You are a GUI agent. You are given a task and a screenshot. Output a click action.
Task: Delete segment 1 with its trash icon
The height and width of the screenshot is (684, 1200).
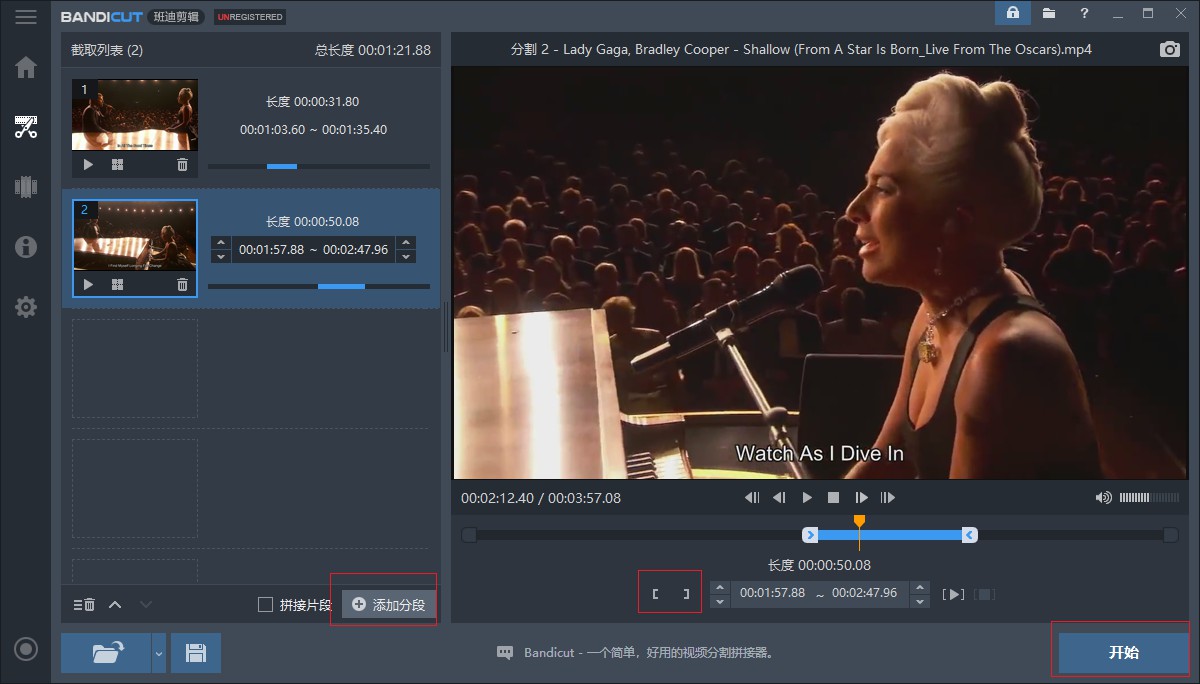coord(182,165)
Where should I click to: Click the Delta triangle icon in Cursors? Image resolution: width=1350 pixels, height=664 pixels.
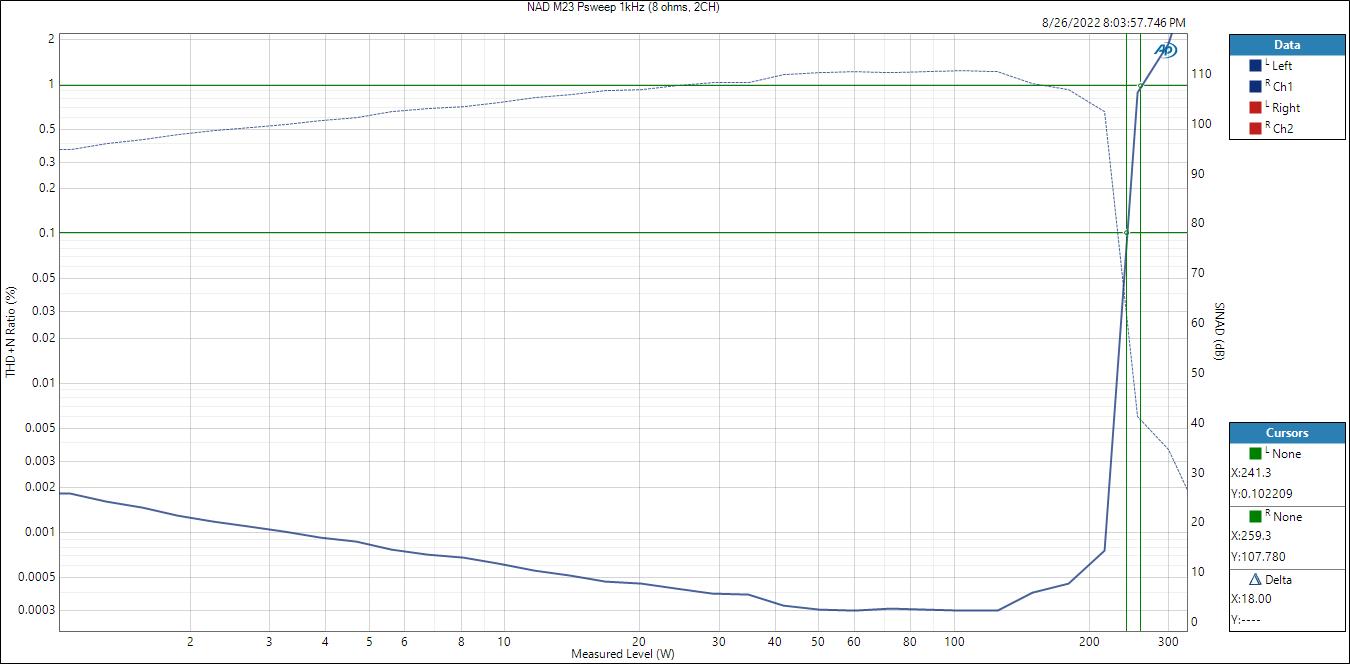tap(1255, 580)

*Görev ayrıntıları*
Yukarıdaki satırların hepsini hiç değiştirmeden yeniden yazın. Resimleri cevaba koymayın.

*Alıştırmanın cevabı*
You are a GUI agent. You are given a task and a screenshot. Output a click action.
Task: Delete segment 1 with its trash icon
The height and width of the screenshot is (684, 1200).
coord(182,165)
Where should I click to: Click the Delta triangle icon in Cursors? Image resolution: width=1350 pixels, height=664 pixels.
tap(1255, 580)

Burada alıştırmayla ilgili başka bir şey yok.